I am getting the IP address assigned to the pod using kubectl get pods -o custom-columns="POD_IP":.status.podIPs
command.
And based on same approach, I am using kubectl get pods -o custom-columns="POD_PORT":.spec.containers.ports.containerPort
command to get the port number but it is coming as blank.
cloudshell:~$ kubectl get pods -o custom-columns="POD_IP":.status.podIPs
POD_IP
[map[ip:10.32.0.194]]
cloudshell:~$ kubectl get pods -o custom-columns="POD_PORT":.spec.containers.ports.containerPort
POD_PORT
<none>
cloudshell:~$ kubectl get pods -o custom-columns="POD_PORT":.spec.containers
POD_PORT
[map[image:nginx:1.10.1 imagePullPolicy:IfNotPresent name:servic1 ports:[map[containerPort:8080 protocol:TCP]] resources:map[limits:map[cpu:500m ephemeral-storage:1Gi memory:2Gi] requests:map[cpu:500m ephemeral-storage:1Gi memory:2Gi]] securityContext:map[capabilities:map[drop:[NET_RAW]]] terminationMessagePath:/dev/termination-log terminationMessagePolicy:File volumeMounts:[map[mountPath:/var/run/secrets/kubernetes.io/serviceaccount name:kube-api-access-mgk8k readOnly:true]]]]
cloudshell:~$
I have tried to use kubectl get pods -o custom-columns="Port Number of Pod":.spec.containers
command and I can see that my mapping (.spec.containers.ports.containerPort
) is correct but somehow it is still not working.
I am totally sure that .spec.containers.ports.containerPort
mapping correct, and same command format is giving IP address, so not able to catch what is wrong.

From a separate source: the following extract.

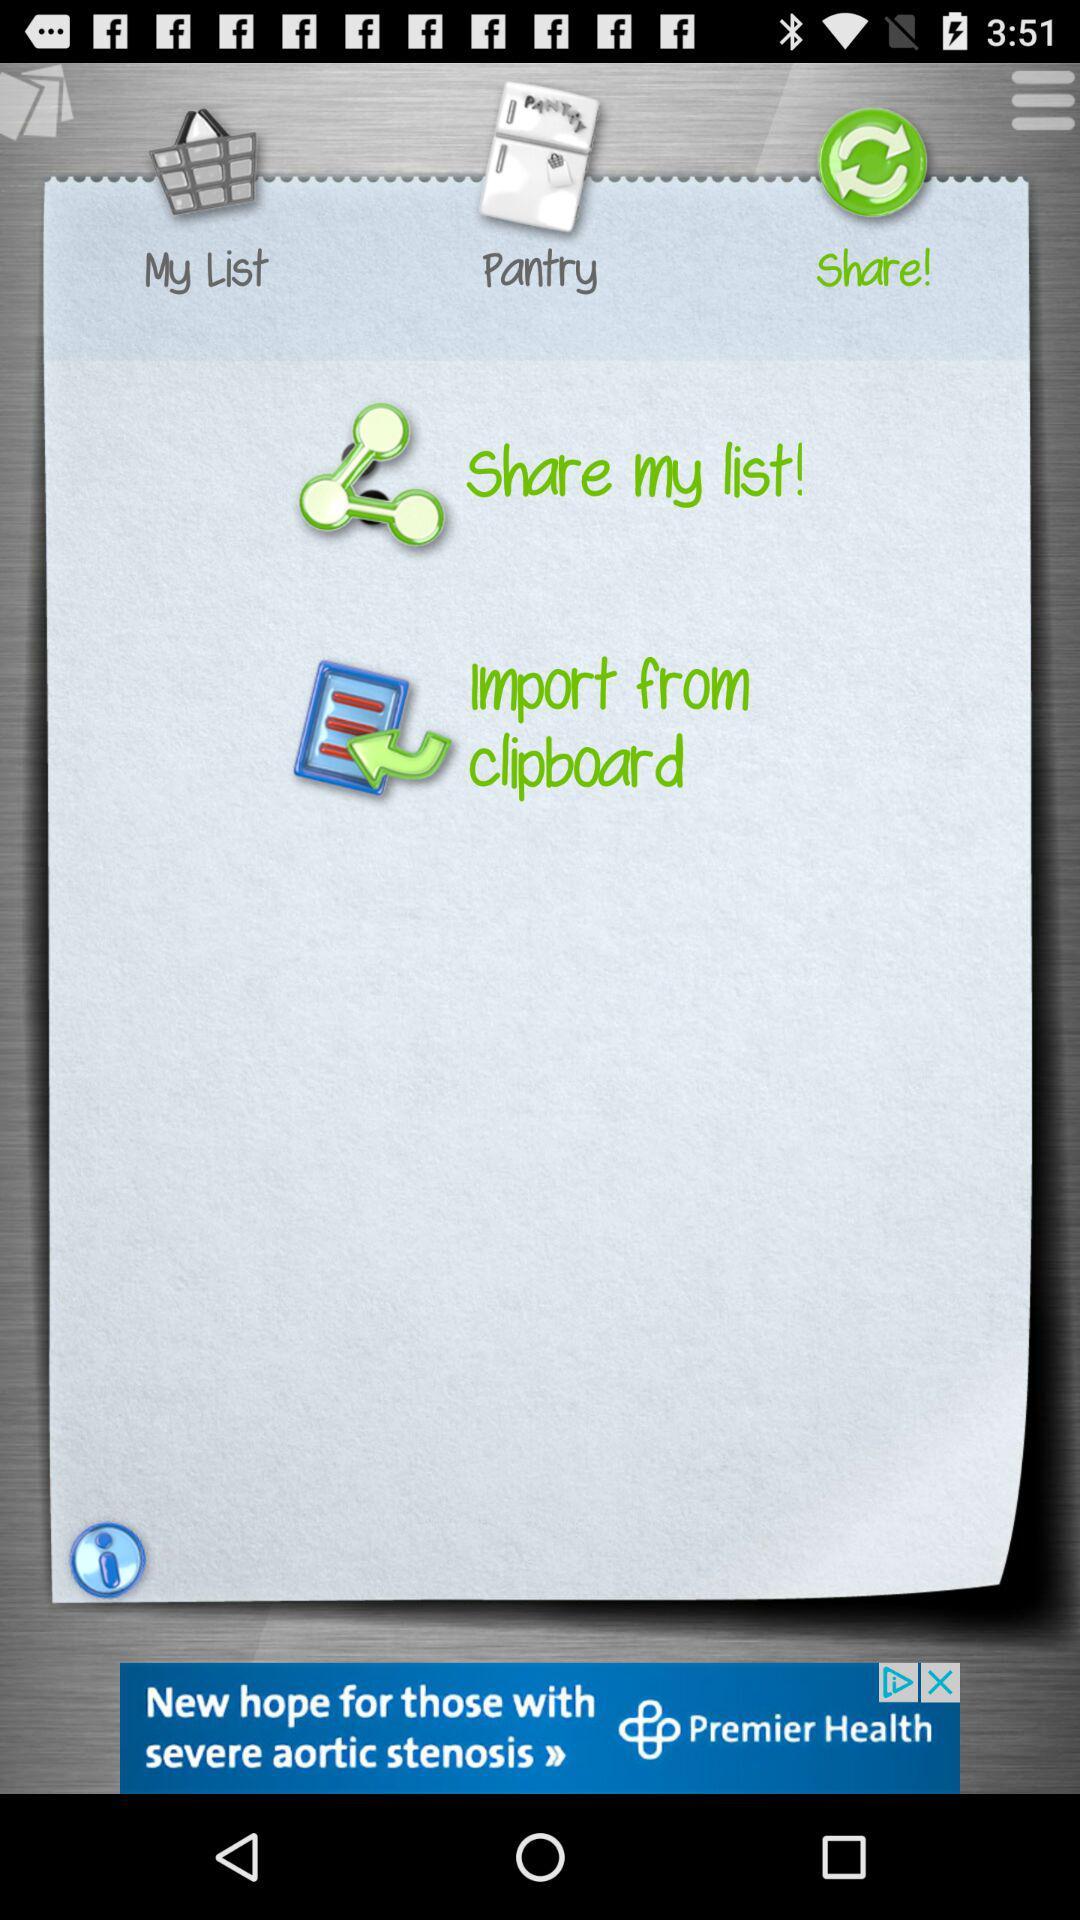 The width and height of the screenshot is (1080, 1920). What do you see at coordinates (206, 177) in the screenshot?
I see `the cart icon` at bounding box center [206, 177].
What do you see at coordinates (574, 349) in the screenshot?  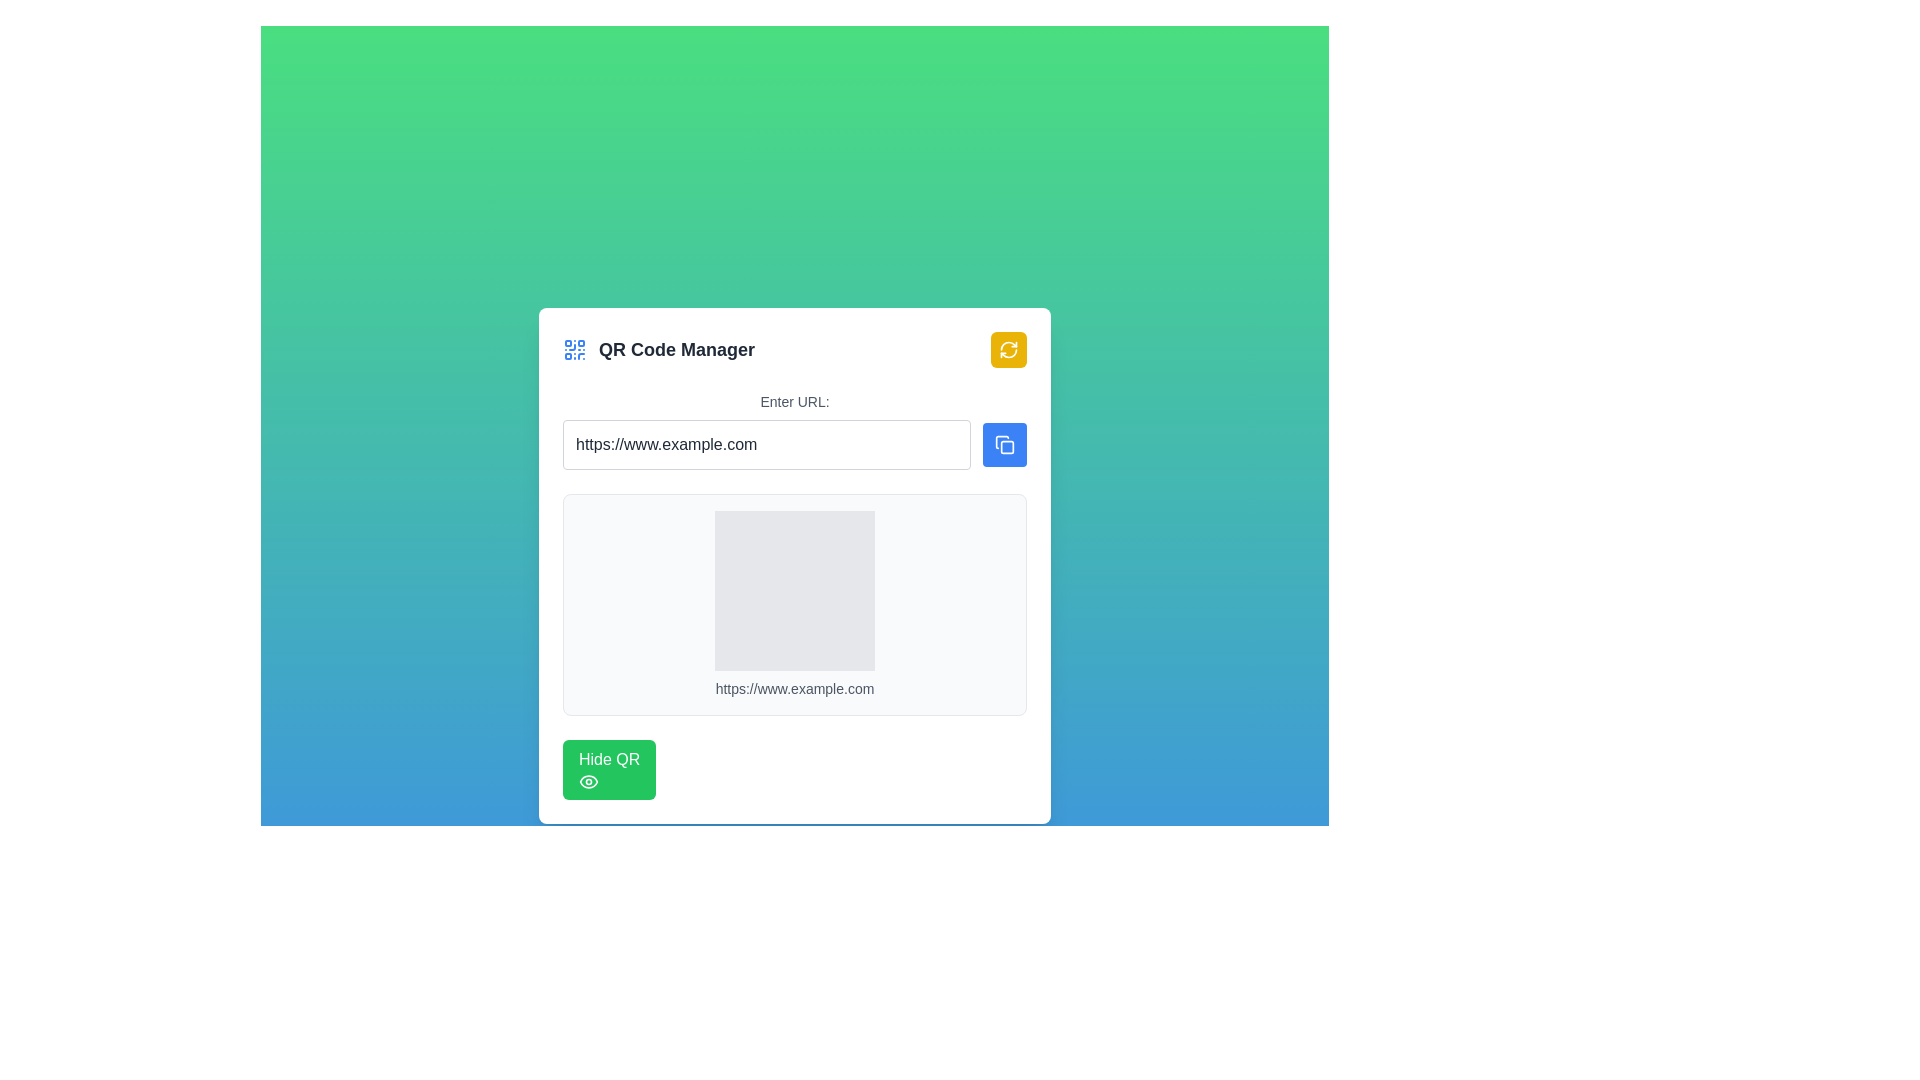 I see `the decorative icon located to the immediate left of the 'QR Code Manager' text in the header of the modal dialog box` at bounding box center [574, 349].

Is anyone able to catch what is wrong here?
Try:
kubectl get pods \
--output=custom-columns=\
"POD_PORT":.spec.containers[*].ports[*].containerPort
You can include .metadata.name
too to aid clarity:
kubectl get pods \
--output=custom-columns=\
"NAME":.metadata.name,\
"POD_PORT":.spec.containers[*].ports[*].containerPort
It's not clearly (!?) documented but I suspect the format is kubectl's JSONPath and there (appears to be) a subtle distinction between e.g. .spec.containers[]
and .spec.containers[*]
where the former stops when the property is not found and the latter includes everything.
Because .spec
will always include one or more .containers
, but each container
may not have .ports
, you can also:
kubectl get pods \
--output=custom-columns=\
"POD_PORT":.spec.containers[].ports[*].containerPort
Which containers[]
but ports[*]
to the same effect.
NOTE as explained in Container v1 core see "ports", ports that are exposed by the container need not be specified through ports
i.e. this command will return documented ports but this list may exclude ports that are exposed by the containers (and not documented).